I do recognise that there is truth to some of the claims made by natural childbirth proponents. Giving birth in familiar surroundings, rather than in hospital, can often reduce a woman’s fear, which can in turn also reduce her pain. And one medical intervention can produce complications that demand many more interventions, producing a cascade that can sometimes result in an unnecessarily medicalised and distressing birth. Most mothers and babies do just fine without the full panoply of 21st-century obstetrical technology. 

But when birth goes wrong, it goes very wrong indeed. In the pre-modern era about 1 per cent of women died while giving birth. “Natural” birth is not only agonising, even for supposedly “primitive” women (as the Dumbarton Oaks figure shows us); it is also dangerous — not always, but often. My mother in law, a paediatrician, likes to tell her patients that “you can predict a low risk birth, but you cannot predict a zero risk birth”.

Anecdotally, my impression is that some NHS midwives are still working hard to steer their patients towards “natural” childbirth, despite the failures of the campaign that ended in 2017. I had my first baby last year and, because of my medical history, I knew from the beginning of my pregnancy that I would need to have a planned c-section. Nevertheless, whenever I met with a new midwife (which was often, since I never saw the same one twice), she’d typically begin our appointment by asking if I was planning a natural birth in the midwife-led centre, where interventions like epidural anaesthesia are not available. The upward lilt to the question made it clear that the answer I was expected to give was “yes”.

Some senior midwives, including Walton, concede that ideology is at play here. Yet, cynically, I suspect that part of the push for “natural” births was also about cutting costs. One student midwife detailed for the Guardian in 2014 that while giving birth on an obstetric ward overseen by doctors costs the NHS £1,631, a “natural” birth in a midwife-led birth centre costs £1,450, and a home birth £1,066. The fewer health professionals you have around you, the cheaper it is.

These figures are slightly misleading, however, because they do not take account of the costs to the NHS of compensation awarded to patients who suffer from avoidable complications. One study from 2019 found that, when these costs are included, planned c-sections turn out to be the cheapest option, given the huge sums paid to parents of babies who suffer brain damage during vaginal births that go wrong. That doesn’t mean, of course, that every baby should be delivered by c-section, but it should encourage us to resist fetishising the “natural”. 

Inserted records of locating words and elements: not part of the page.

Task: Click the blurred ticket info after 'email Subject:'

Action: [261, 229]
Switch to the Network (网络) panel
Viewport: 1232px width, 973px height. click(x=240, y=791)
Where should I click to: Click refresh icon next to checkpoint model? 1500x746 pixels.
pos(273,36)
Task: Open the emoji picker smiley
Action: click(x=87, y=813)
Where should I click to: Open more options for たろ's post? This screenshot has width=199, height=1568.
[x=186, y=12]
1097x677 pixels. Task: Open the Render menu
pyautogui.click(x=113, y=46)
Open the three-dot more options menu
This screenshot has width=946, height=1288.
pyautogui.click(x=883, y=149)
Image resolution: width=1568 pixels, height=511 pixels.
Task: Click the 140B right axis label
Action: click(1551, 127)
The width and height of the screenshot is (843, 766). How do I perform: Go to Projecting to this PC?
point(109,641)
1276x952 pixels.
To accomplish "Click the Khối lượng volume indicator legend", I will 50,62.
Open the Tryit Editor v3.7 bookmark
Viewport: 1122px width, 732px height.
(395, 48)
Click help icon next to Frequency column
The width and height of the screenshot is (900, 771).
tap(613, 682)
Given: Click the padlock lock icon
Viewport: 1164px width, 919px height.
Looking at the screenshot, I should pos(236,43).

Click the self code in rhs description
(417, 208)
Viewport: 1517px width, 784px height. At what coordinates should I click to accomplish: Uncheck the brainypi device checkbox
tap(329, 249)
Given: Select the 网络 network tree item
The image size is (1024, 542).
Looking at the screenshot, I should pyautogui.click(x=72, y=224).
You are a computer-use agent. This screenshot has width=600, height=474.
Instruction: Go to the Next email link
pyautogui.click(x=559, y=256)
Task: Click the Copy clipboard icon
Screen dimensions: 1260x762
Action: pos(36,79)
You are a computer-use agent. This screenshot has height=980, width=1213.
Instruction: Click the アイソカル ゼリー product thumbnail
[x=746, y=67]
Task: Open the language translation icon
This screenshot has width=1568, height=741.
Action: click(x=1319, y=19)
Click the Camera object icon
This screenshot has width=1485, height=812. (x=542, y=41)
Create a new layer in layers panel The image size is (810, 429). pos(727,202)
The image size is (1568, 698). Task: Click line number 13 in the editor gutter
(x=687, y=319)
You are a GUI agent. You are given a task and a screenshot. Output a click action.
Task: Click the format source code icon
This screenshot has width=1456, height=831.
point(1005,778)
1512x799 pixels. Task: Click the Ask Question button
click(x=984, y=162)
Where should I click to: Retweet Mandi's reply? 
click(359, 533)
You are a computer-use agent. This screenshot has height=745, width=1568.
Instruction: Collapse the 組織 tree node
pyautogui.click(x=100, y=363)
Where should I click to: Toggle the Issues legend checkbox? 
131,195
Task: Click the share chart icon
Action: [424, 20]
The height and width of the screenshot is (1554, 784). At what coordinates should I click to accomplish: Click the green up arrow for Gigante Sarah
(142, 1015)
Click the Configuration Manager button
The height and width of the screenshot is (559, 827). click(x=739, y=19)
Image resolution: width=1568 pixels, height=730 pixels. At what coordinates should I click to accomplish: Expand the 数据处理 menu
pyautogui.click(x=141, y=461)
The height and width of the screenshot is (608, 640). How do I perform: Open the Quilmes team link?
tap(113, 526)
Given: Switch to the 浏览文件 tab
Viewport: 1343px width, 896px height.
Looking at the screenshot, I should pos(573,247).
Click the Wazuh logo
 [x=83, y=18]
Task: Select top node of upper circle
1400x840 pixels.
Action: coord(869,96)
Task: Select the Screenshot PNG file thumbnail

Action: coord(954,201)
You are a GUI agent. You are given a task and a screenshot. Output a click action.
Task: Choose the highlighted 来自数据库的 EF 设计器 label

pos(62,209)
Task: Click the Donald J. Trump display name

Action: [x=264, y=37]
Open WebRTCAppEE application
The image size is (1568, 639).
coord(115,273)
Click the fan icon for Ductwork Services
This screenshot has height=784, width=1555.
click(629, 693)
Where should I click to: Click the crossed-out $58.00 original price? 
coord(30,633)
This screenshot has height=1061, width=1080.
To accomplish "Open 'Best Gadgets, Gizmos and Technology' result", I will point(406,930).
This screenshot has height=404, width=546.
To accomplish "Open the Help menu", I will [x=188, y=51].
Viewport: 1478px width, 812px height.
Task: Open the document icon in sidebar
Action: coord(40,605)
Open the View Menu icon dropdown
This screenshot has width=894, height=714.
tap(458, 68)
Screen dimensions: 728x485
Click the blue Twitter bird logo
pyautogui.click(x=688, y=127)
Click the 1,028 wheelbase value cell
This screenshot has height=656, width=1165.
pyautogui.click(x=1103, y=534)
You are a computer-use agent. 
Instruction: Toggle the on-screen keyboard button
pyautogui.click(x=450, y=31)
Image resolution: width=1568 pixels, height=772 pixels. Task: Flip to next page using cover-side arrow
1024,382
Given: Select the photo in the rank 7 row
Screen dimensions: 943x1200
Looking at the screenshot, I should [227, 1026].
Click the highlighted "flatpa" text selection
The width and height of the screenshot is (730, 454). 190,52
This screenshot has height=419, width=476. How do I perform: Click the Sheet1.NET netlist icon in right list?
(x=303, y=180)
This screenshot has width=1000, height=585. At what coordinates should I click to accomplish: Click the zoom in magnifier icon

If I’m honest, there is a small part of me that envies the mothers I know who have experienced unmedicated vaginal birth and have found it to be, as the writer Milli Hill puts it in her book Give Birth Like a Feminist, “spiritual, ecstatic, empowering, and full of health and strength”. It’s an experience that I’ll never have. 

But I wonder if this envy of mine is rather like the envy that a teenage boy feels when he reads battle stories written by victorious soldiers. According to Plutarch, the only exceptions to the rule against naming the dead on Spartan tombstones were men who died in battle and women who died in childbirth. The two ordeals have often been understood as feminine and masculine counterparts, to be bravely endured. We might envy, in fantasy, the men and women who come through such ordeals triumphant. We’re far less likely to envy those who don’t.